- **ASSIGNMENT**: Exact reproduction of every entry is required.

- **SOURCE MATERIAL**:
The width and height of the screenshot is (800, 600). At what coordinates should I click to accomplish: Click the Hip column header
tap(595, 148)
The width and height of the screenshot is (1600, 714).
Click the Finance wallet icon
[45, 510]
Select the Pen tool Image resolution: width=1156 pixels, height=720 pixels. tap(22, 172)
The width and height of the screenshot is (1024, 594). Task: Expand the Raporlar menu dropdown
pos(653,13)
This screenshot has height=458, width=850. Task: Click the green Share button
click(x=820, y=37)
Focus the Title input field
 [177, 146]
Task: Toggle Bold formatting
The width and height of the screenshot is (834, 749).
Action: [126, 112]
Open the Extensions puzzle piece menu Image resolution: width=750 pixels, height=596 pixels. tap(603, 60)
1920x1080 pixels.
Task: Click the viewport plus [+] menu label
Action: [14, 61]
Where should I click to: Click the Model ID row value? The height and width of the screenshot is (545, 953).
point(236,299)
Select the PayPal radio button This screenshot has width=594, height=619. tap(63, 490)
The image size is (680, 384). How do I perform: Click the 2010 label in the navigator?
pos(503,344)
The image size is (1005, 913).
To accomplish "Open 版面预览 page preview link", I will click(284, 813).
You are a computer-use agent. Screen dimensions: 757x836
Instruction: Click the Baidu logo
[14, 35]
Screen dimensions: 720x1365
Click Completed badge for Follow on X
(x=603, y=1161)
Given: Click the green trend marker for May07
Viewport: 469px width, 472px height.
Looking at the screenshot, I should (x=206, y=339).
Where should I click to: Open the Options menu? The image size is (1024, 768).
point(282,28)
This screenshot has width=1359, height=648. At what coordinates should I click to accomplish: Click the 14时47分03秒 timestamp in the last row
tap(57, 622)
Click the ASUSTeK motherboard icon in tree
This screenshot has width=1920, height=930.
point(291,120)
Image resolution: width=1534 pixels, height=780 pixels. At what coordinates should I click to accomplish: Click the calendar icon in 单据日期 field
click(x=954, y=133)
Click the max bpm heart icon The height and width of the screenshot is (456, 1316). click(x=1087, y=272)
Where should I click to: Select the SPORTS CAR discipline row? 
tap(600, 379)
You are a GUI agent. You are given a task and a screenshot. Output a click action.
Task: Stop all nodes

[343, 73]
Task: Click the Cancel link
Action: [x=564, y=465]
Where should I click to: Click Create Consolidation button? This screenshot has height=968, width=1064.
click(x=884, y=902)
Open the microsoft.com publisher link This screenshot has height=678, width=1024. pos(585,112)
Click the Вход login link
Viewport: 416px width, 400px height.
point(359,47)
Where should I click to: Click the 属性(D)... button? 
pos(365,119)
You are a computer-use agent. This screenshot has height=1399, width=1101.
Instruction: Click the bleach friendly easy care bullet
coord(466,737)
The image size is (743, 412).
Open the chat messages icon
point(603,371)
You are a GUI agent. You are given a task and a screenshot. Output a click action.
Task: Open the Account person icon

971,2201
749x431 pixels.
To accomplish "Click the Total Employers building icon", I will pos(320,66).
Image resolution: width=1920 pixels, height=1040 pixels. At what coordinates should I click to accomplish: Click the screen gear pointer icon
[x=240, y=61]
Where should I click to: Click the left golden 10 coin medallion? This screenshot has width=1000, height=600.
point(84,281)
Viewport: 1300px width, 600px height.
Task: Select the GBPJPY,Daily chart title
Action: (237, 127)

- **EXERCISE OUTPUT**:
The width and height of the screenshot is (800, 600). At what coordinates should I click to accomplish: Click the Hip column header
tap(595, 148)
The width and height of the screenshot is (1600, 714).
Click the Finance wallet icon
[45, 510]
Select the Pen tool Image resolution: width=1156 pixels, height=720 pixels. tap(22, 172)
The width and height of the screenshot is (1024, 594). Task: Expand the Raporlar menu dropdown
pos(653,13)
This screenshot has height=458, width=850. Task: Click the green Share button
click(x=820, y=37)
Focus the Title input field
 [177, 146]
Task: Toggle Bold formatting
The width and height of the screenshot is (834, 749).
Action: [126, 112]
Open the Extensions puzzle piece menu Image resolution: width=750 pixels, height=596 pixels. tap(603, 60)
1920x1080 pixels.
Task: Click the viewport plus [+] menu label
Action: [14, 61]
Where should I click to: Click the Model ID row value? The height and width of the screenshot is (545, 953).
point(236,299)
Select the PayPal radio button This screenshot has width=594, height=619. tap(63, 490)
The image size is (680, 384). How do I perform: Click the 2010 label in the navigator?
pos(503,344)
The image size is (1005, 913).
To accomplish "Open 版面预览 page preview link", I will click(284, 813).
You are a computer-use agent. Screen dimensions: 757x836
Instruction: Click the Baidu logo
[14, 35]
Screen dimensions: 720x1365
Click Completed badge for Follow on X
(x=603, y=1161)
Given: Click the green trend marker for May07
Viewport: 469px width, 472px height.
Looking at the screenshot, I should (x=206, y=339).
Where should I click to: Open the Options menu? The image size is (1024, 768).
point(282,28)
This screenshot has width=1359, height=648. At what coordinates should I click to accomplish: Click the 14时47分03秒 timestamp in the last row
tap(57, 622)
Click the ASUSTeK motherboard icon in tree
This screenshot has width=1920, height=930.
point(291,120)
Image resolution: width=1534 pixels, height=780 pixels. At what coordinates should I click to accomplish: Click the calendar icon in 单据日期 field
click(x=954, y=133)
Click the max bpm heart icon The height and width of the screenshot is (456, 1316). click(x=1087, y=272)
Where should I click to: Select the SPORTS CAR discipline row? 
tap(600, 379)
You are a GUI agent. You are given a task and a screenshot. Output a click action.
Task: Stop all nodes

[343, 73]
Task: Click the Cancel link
Action: [x=564, y=465]
Where should I click to: Click Create Consolidation button? This screenshot has height=968, width=1064.
click(x=884, y=902)
Open the microsoft.com publisher link This screenshot has height=678, width=1024. pos(585,112)
Click the Вход login link
Viewport: 416px width, 400px height.
point(359,47)
Where should I click to: Click the 属性(D)... button? 
pos(365,119)
You are a computer-use agent. This screenshot has height=1399, width=1101.
Instruction: Click the bleach friendly easy care bullet
coord(466,737)
The image size is (743, 412).
Open the chat messages icon
point(603,371)
You are a GUI agent. You are given a task and a screenshot. Output a click action.
Task: Open the Account person icon

971,2201
749x431 pixels.
To accomplish "Click the Total Employers building icon", I will pos(320,66).
Image resolution: width=1920 pixels, height=1040 pixels. At what coordinates should I click to accomplish: Click the screen gear pointer icon
[x=240, y=61]
Where should I click to: Click the left golden 10 coin medallion? This screenshot has width=1000, height=600.
point(84,281)
Viewport: 1300px width, 600px height.
Task: Select the GBPJPY,Daily chart title
Action: (237, 127)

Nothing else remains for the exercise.